(Source data)
══════════════════════════════
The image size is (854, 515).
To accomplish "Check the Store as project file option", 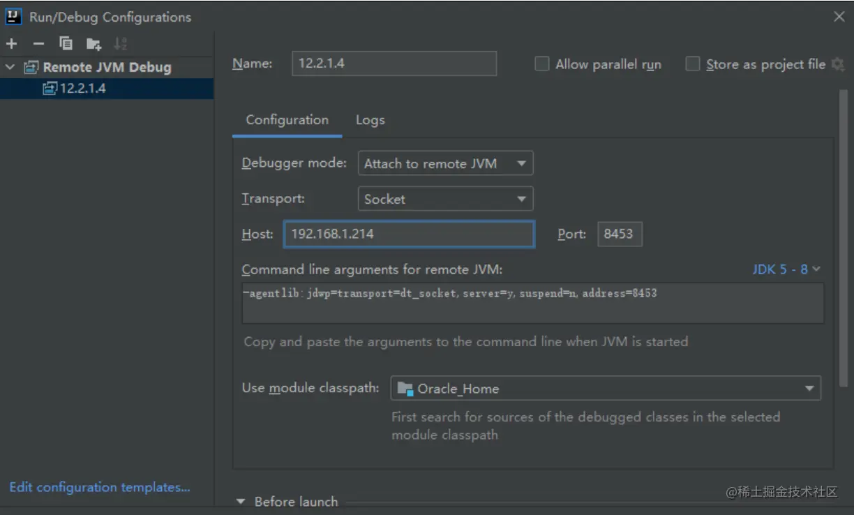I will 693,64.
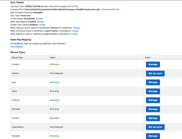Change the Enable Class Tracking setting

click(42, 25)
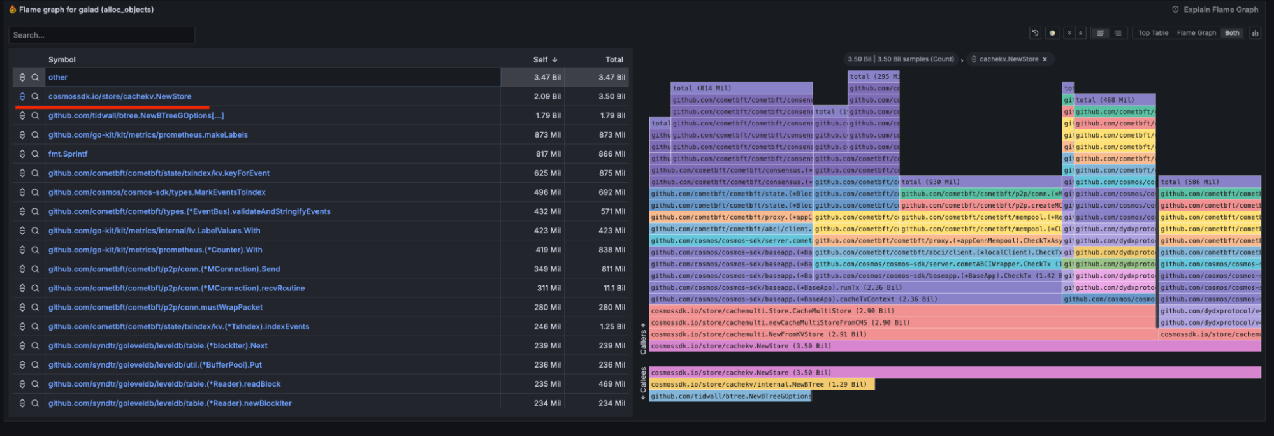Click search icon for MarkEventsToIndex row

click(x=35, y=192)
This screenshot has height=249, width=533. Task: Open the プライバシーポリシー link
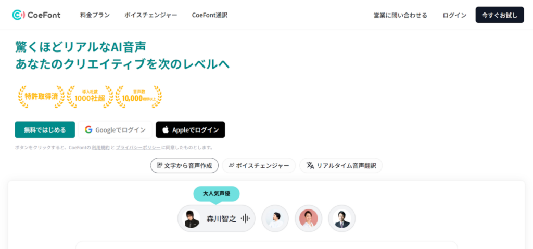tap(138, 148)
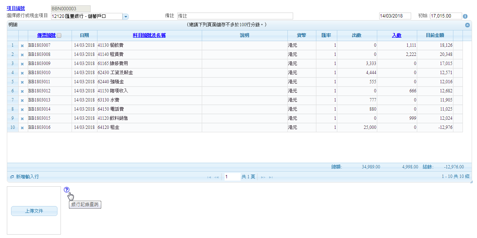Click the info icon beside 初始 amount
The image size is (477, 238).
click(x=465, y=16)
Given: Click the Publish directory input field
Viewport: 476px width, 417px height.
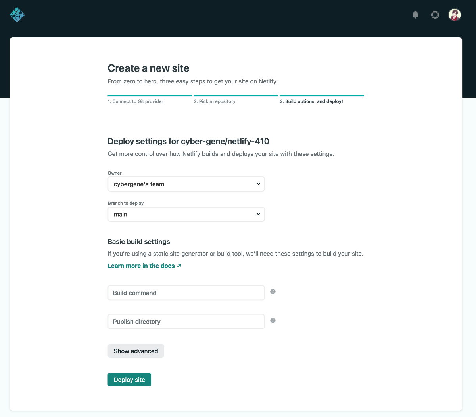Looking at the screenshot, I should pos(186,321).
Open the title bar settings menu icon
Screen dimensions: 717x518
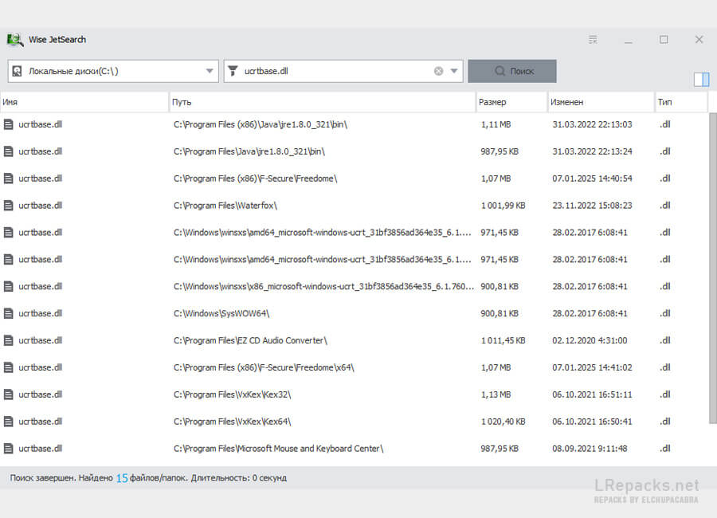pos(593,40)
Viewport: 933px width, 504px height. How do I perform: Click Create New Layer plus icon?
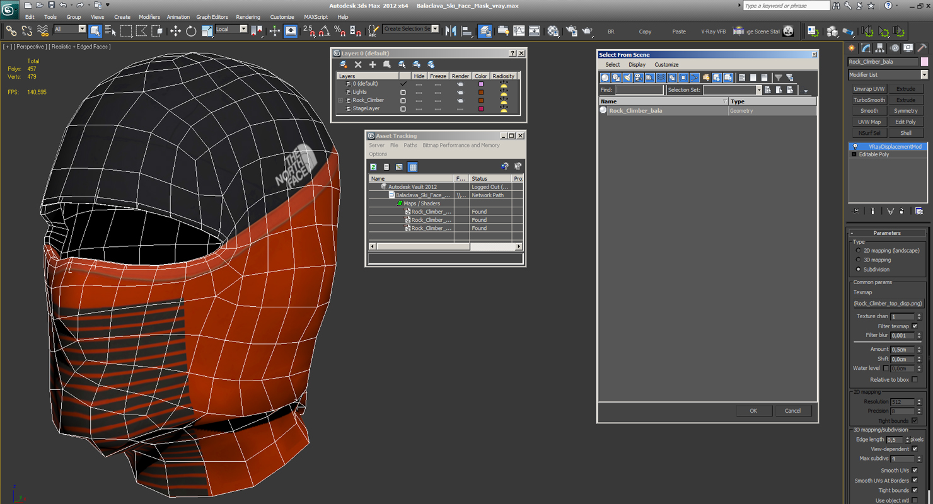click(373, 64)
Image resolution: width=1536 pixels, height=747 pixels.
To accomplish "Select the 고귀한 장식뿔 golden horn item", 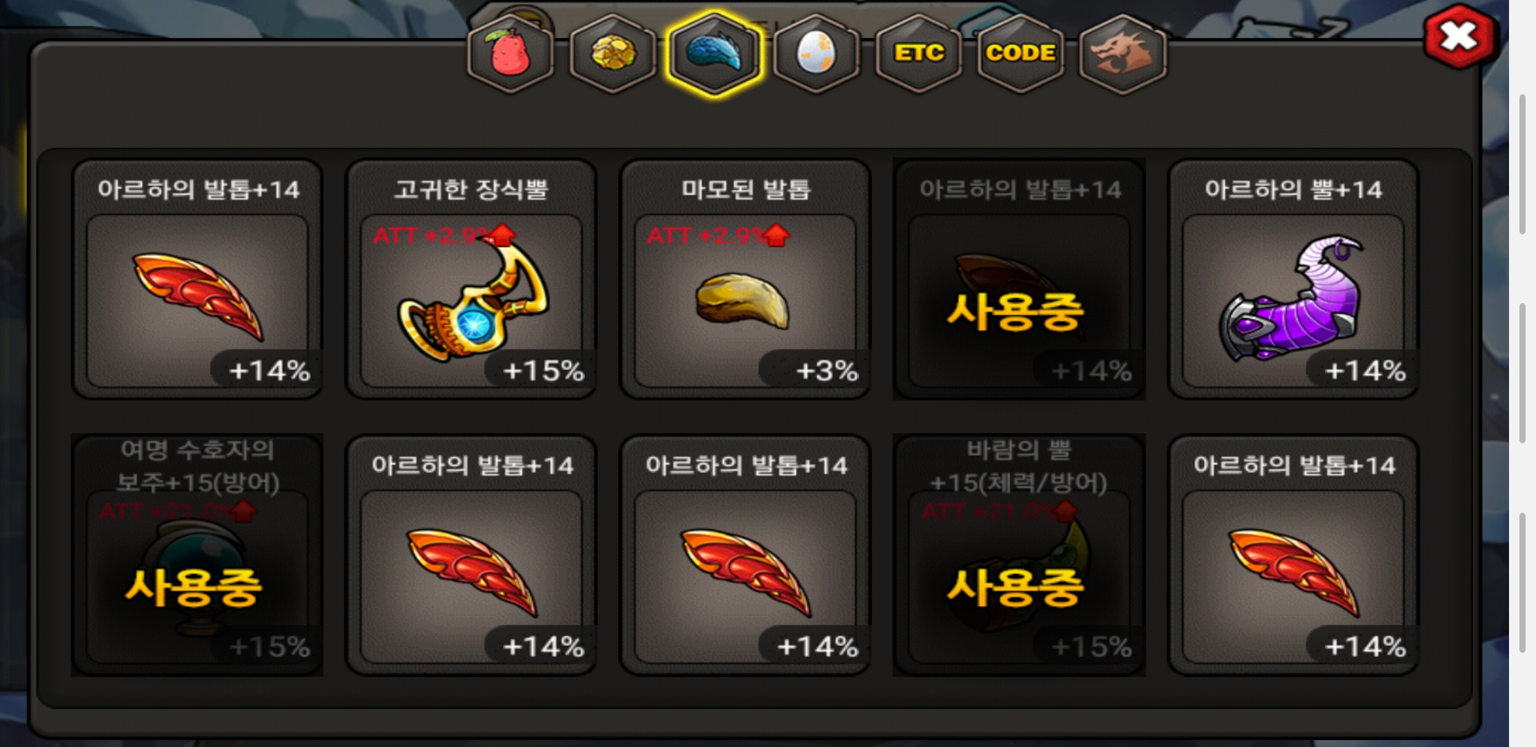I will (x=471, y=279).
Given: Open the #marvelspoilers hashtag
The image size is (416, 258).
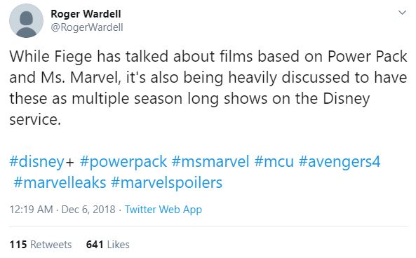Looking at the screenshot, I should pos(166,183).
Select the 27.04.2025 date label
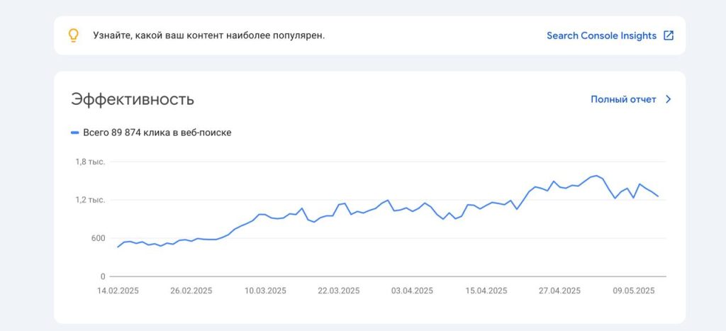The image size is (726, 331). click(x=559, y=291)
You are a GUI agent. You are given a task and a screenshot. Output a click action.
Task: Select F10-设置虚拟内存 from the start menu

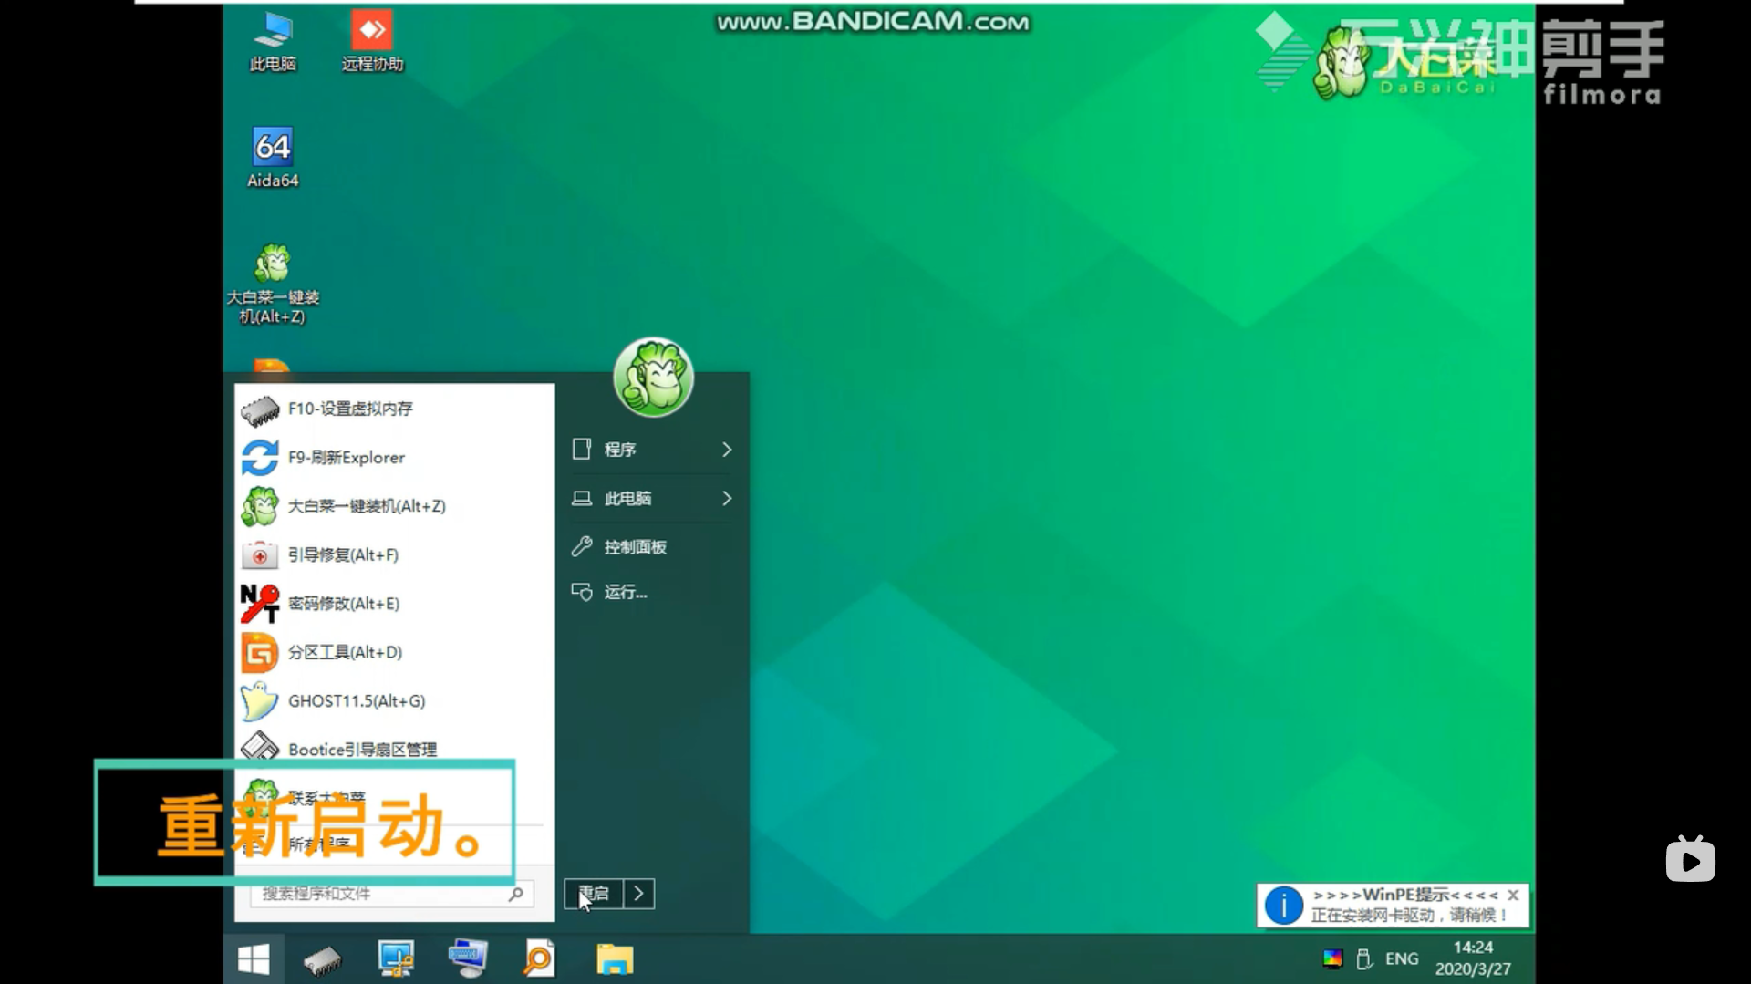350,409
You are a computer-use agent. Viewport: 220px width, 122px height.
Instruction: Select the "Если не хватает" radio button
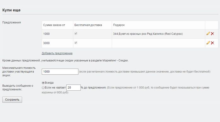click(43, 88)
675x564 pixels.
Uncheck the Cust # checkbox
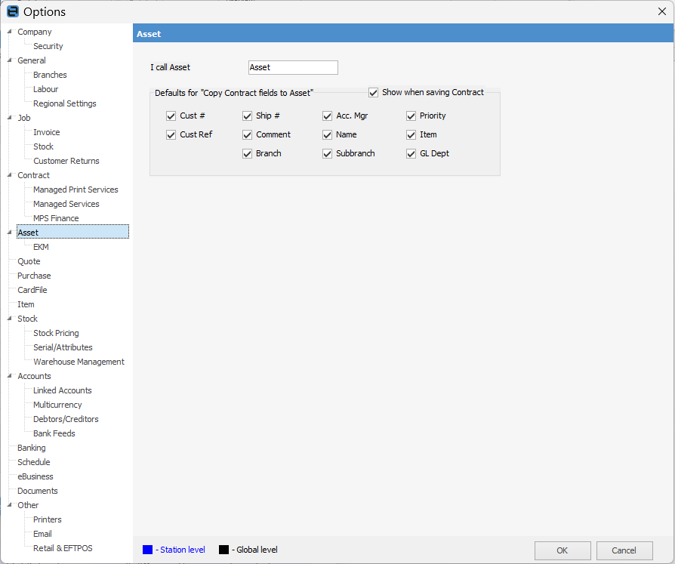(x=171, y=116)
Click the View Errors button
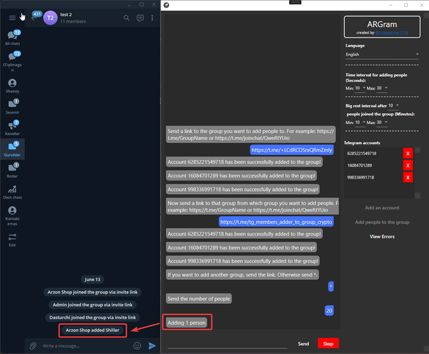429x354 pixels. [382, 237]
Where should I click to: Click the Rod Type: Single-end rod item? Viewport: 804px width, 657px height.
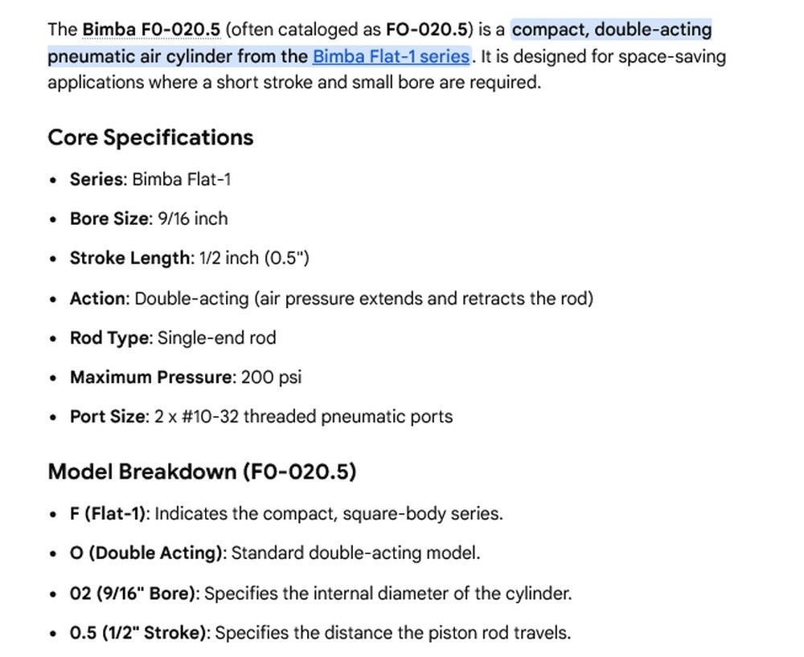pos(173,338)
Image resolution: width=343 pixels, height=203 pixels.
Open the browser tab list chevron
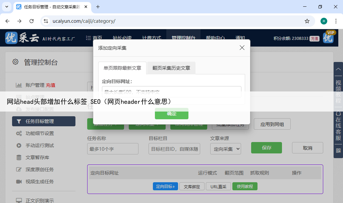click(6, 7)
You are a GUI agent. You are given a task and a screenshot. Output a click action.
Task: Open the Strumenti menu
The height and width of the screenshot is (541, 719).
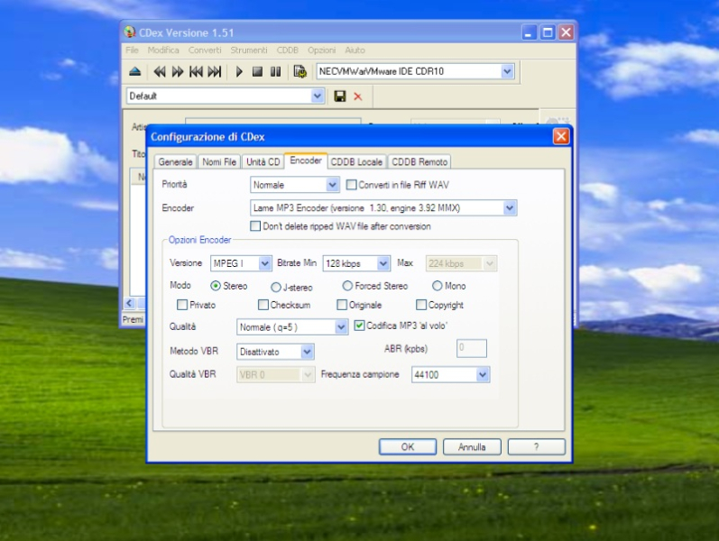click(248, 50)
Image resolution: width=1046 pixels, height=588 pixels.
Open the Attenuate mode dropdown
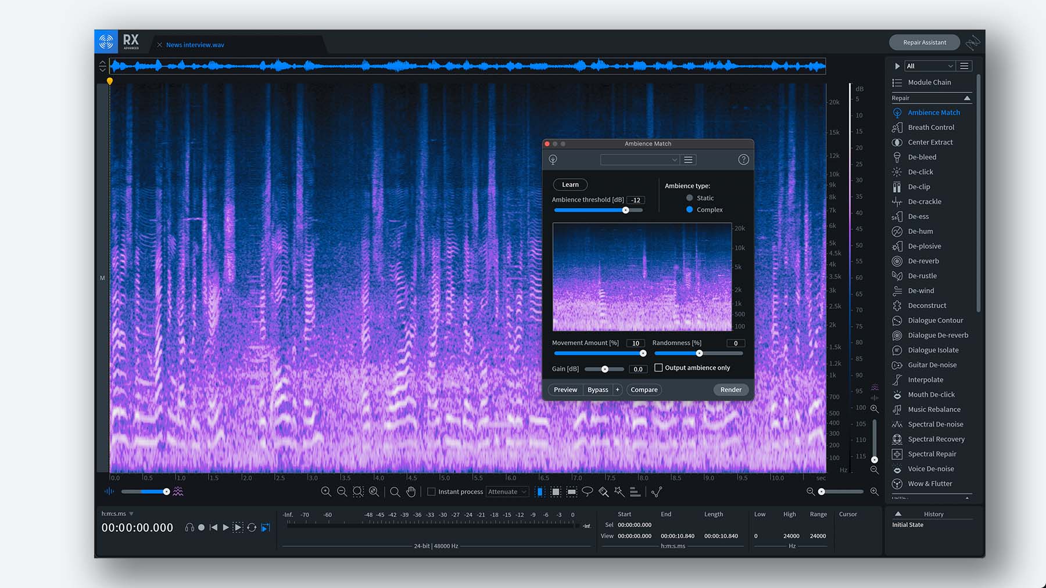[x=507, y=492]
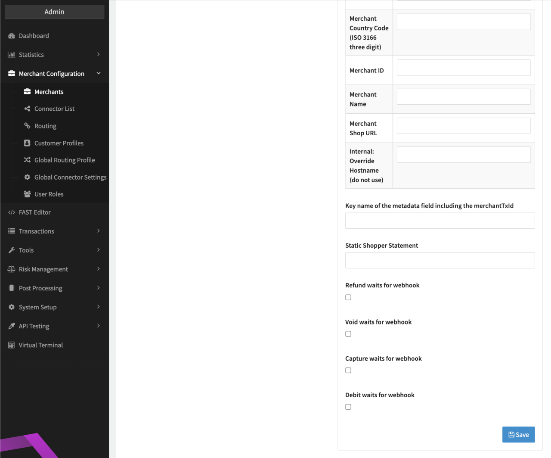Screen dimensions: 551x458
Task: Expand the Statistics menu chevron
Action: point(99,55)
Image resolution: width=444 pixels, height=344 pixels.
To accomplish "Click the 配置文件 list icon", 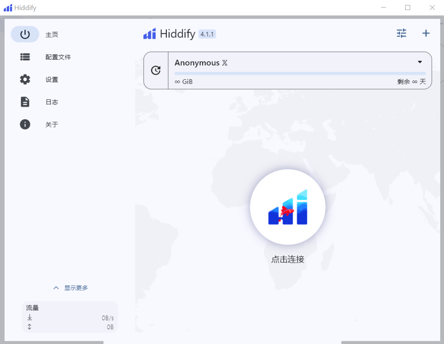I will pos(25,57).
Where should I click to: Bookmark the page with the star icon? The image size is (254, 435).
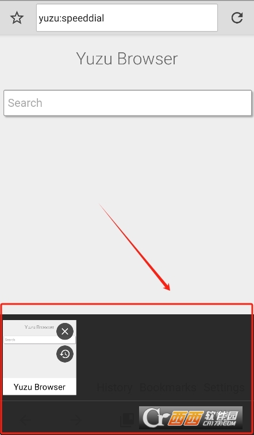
══════════════════════════════
▶ _THE TASK_
What do the entries above read from the line containing "Task: Open the Strumenti menu" through the line containing "Image resolution: width=1046"? Output those lines exactly, both ends included, with the pictures left out.

▶ _RESPONSE AREA_
Task: Open the Strumenti menu
The height and width of the screenshot is (541, 719).
click(248, 50)
Image resolution: width=1046 pixels, height=588 pixels.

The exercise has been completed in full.